Dan masih banyak auliya-Nya Allah yang lahiriyahnya tampak seorang pengemis. Karena itu di Mekah misalnya, ada larangan jangan sampai kita ngerasani, dan su’udhdhon. Sebab banyak sekali hal-hal yang bersifat sirri di sana. Ada orang yang lidahnya melet, kakinya pincang, tangannya Cuma satu, dan sebagainya, masya Allah….. mereka mengemis semua. Mereka ini kadang-kadang auliya-Nya Allah yang sedang menguji kita. Ini di Mekah. Dan memang, pemerintah Saudi Arabia, untuk lingkungan Mekah pengemis tidak dibuang. Sebab, kalau pengemis dibuang, maka tidak ada fakir miskin. Kalau dibuang, kepada siapa orang yang akan bayar dam, yang akan shodaqoh, tidak bisa. Kalau dibuang, orang mau bayar fidyah sulit, karena semua orang sama-sama kaya. Maka, khusus di Mekah, banyaknya pengemis luar biasa. Tapi kalau sudah diluar Mekah, di Madinah misalnya, pengemis tidak ada dan memang dilarang oleh pemerintah. Di Jeddah dan di Riyadh juga tidak ada pengemis. Tapi kalau di Mekah, memang dibiarkan oleh Allah, untuk ‘menolong’ para hujjaj. Kalau tidak ada pengemis dan fakir miskin, bagaimana para hujjaj membayar fidyah dan dam-nya? Kesulitan. Karena itu, di Mekkah banyaknya pengemis sangat luar biasa, mereka dating dari berbgai penjuru dunia.

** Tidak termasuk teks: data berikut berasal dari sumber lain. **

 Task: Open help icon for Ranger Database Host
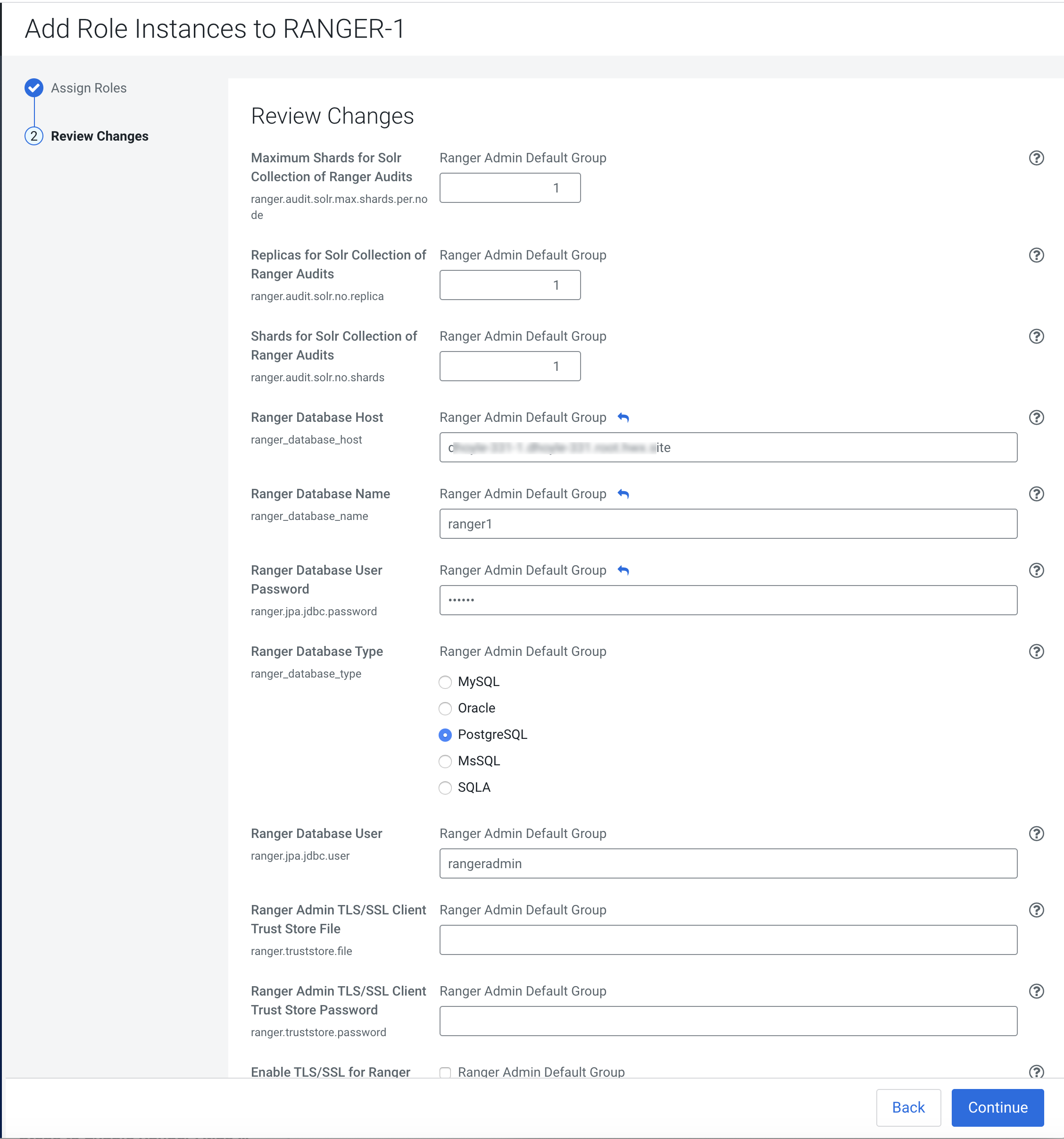point(1036,417)
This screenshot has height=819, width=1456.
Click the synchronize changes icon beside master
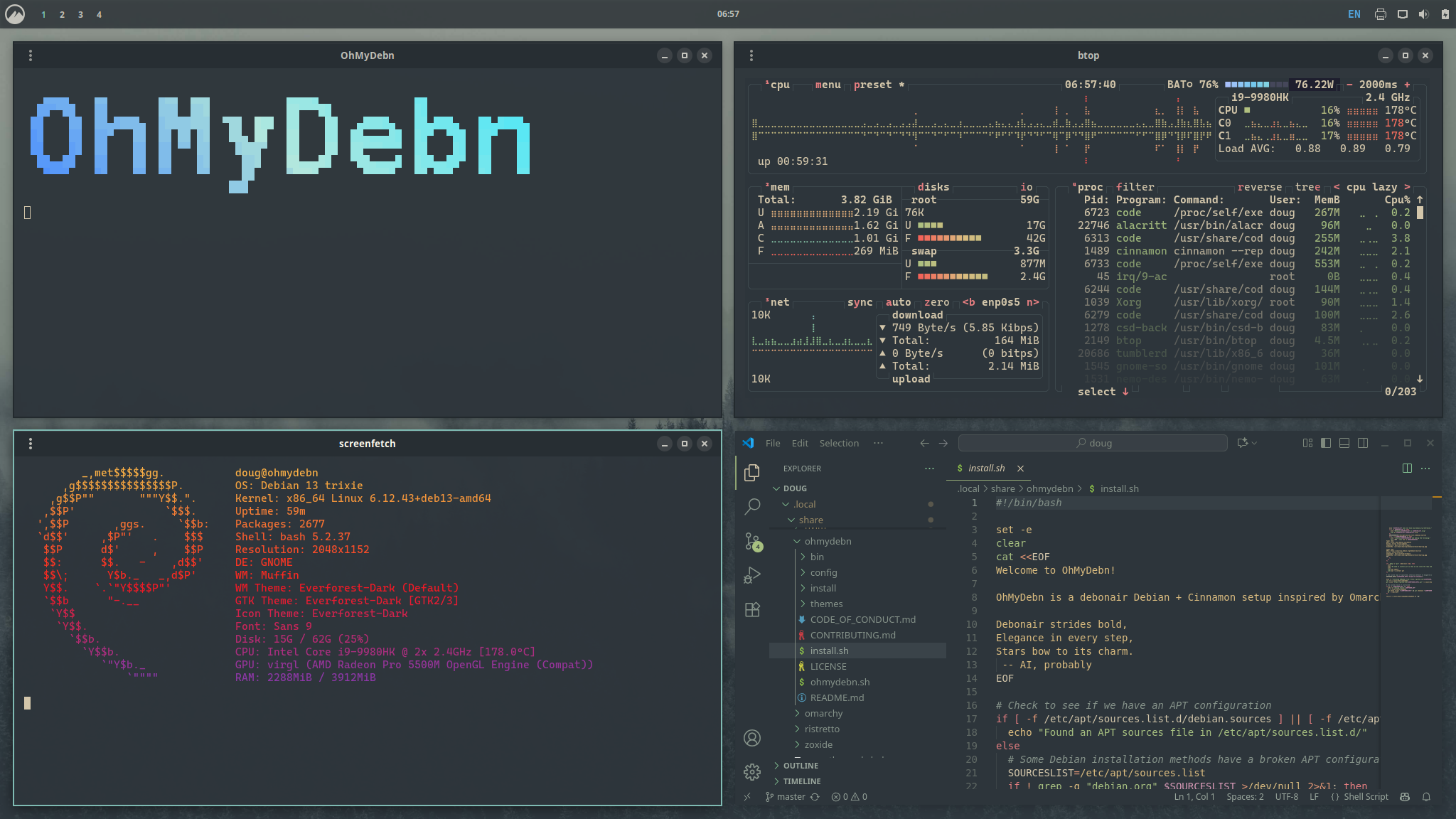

Lha, di antara pengemis-pengemis itu tadi, kadang-kadang ada yang wali-Nya Allah atau Malaikat-Nya Allah yang menguji kita. Maka kalau kita naik haji, hati-hati! Husnudhdhon, husnudhdhon, husnudhdhon ini yang paling penting. Kata Mbah Yahi, husnudhdhon itu bagian dari thoriqoh ilallah. Ingin dekat kepada Allah, husnudhdhon bahwa semua yang menciptakan adalah Allah. Jangan sampai su’udhdhon kepada orang lain. Mislanya, “Kok yang dibicarakan, yang dia kerjakan hal-hal yang kelihatannya hina..! Kok nggak tajrid, kok nggak riyadhoh, dan sebagaimnya.” Jangan sampai! Maka dalam sejarah, seorang wali-Nya Allah itu ada yang seorang tukang pandai besi, seorang petani, dan sebagainya.
Kedua, bahwa ke-Tuhanannya Allah itu tampak dengan atsarnya ubudiyah. Maka adanya sakit, kemiskinan dan sebagainya itu, di smaping Allah welas asih supaya kita iltija hanya kepada-Nya, juga dengan kesulitan-kesulitan itu Allah akan menampakkan keagungan-Nya kepada kita melalui ubudiyah-ubudiyah yang kita lakukan. Dan suatu saat, Allah menampakkan ubudiyah ibadah itu sebagai mutiara. Karena itu kerjakan ibadahnya, jangan sampai kita memandang bahwa ibadah itu hanyalah kewajiban, tapi pandanglah bahwa itu mutiara. Mutiara ibadah itu akan kelihatan kalau sudah mendapat atsarnya. Atsarnya itu yang member adalah siifat Rububiyah (ke-Tuhanan Allah)
Para bapak ibu yang kami hormati. Mari ini disikapi dalam hati kita, bahwa kita ibadah semata-mata iltija’ kepada Allah, Lillah dan Billah.
Al-Fatihah. Yaa Ayyuhal Ghouts salamullah…….
Pengajian Kitab Al-Hikam Ahad Pagi
Oleh Hadrotul Mukarrom Romo KH. Abdul Latif Madjid RA
Pengasuh Perjuangan Wahidiyah dan Ponpes Kedunglo Kediri
Diedit tanpa merubah maksu
Aham Edisi 71 / Th. IX / JUMADAL ULA 1428 H — bersama Yun Fa Yonk.